7.151 The ALRC adopts a similar approach to short sentences of imprisonment. That is, short sentences of imprisonment are highly problematic. However, in the absence of implementing the preceding recommendations, the abolition of short sentences is likely to be detrimental.
7.152 Aboriginal and Torres Strait Islander offenders are more likely to be sentenced to short terms of imprisonment than their non-Indigenous counterparts.[220] It has been suggested that short sentences of imprisonment are not only ineffective in reducing offending but are particularly damaging to Aboriginal and Torres Strait Islander offenders. Short terms of imprisonment:
- expose minor offenders to more serious offenders in prison;
- do not serve to deter offenders;[221]
- have significant negative impacts on the offender’s family, employment, housing and income;[222] and
- potentially increase the likelihood of recidivism through stigmatisation and the flow on effects of having served time in prison.[223]
7.153 Two case studies identified by Just Reinvestment (NSW) highlight some of the issues with short sentences for Aboriginal and Torres Strait Islander defendants:
We recently had a matter where a woman received a two month sentence for stealing $5 worth of chicken from the IGA, another where a man with an intellectual disability was given 3 weeks for breaching an AVO by making contact with his ex-partner. These are clients with drug and alcohol and mental health problems—none of which get addressed in custody in those short stints. Then there is no supervision or support on release. It doesn’t make sense.[224]
7.154 The imposition of a short term of imprisonment would appear to be inconsistent with the principle of ‘imprisonment as a last resort’ which ought to be reserved only for those offenders who represent a serious risk to the community, and for whom no other penalty is appropriate. Most Aboriginal and Torres Strait Islander offenders who receive a short sentence of imprisonment do so when convicted of minor or low-level offending.
7.155 Prisoners serving short sentences are less likely to be able to access programs or training, and in that regard, the time in prison does little to address offending behaviour or to develop skills that might later promote desistence from offending.[225] Offenders on short sentences are generally released into the community without supervision or supports to assist reintegration into the community on release.[226]
7.156 Short terms of imprisonment are costly. For example, 2002 research found that if all offenders in NSW prisons serving six months or less instead received a non-custodial penalty, the prison population would drop by about 10%, resulting in savings (at that time) of between $33m–47m per year.[227]

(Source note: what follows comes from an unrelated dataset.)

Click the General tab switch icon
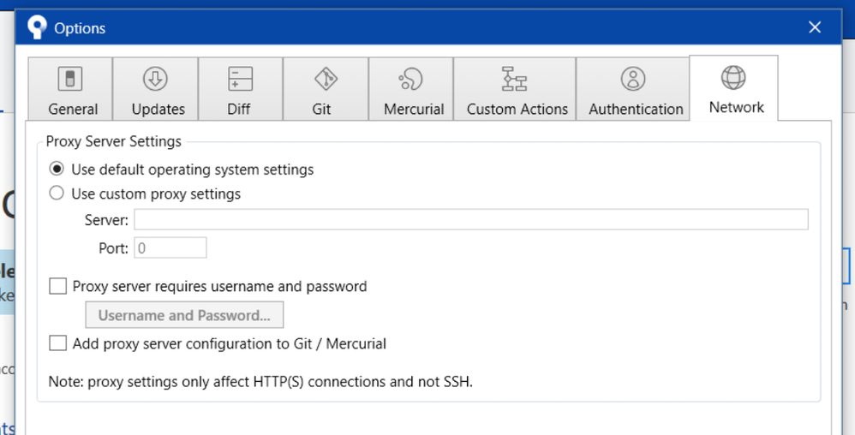The height and width of the screenshot is (435, 855). [x=69, y=80]
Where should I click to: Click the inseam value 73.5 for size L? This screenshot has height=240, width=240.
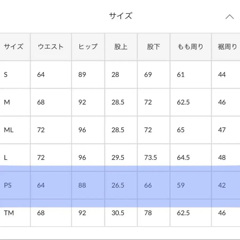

7.157 Aboriginal and Torres Strait Islander offenders also have higher recidivism rates than non-Indigenous offenders.[228] This experience of ‘cycling’ through the system also has significant health impacts:
the high rates of repeated short-term incarceration experienced by Aboriginal people in Australia have a multitude of negative health effects for Aboriginal communities and the wider society, while achieving little in terms of increased community safety.[229]
7.158 Short terms of incarceration for female Aboriginal and Torres Strait Islander offenders are particularly damaging.[230] Several stakeholders commented that a short period in prison for many women frequently triggered other significant life events that often spiralled the women back into prison. The common scenario was described as a prison term resulting in a woman losing her rental property, and subsequently having her children removed because she no longer had a residence. This then resulted in the woman turning to drugs and/or alcohol, which in turn led to further offending.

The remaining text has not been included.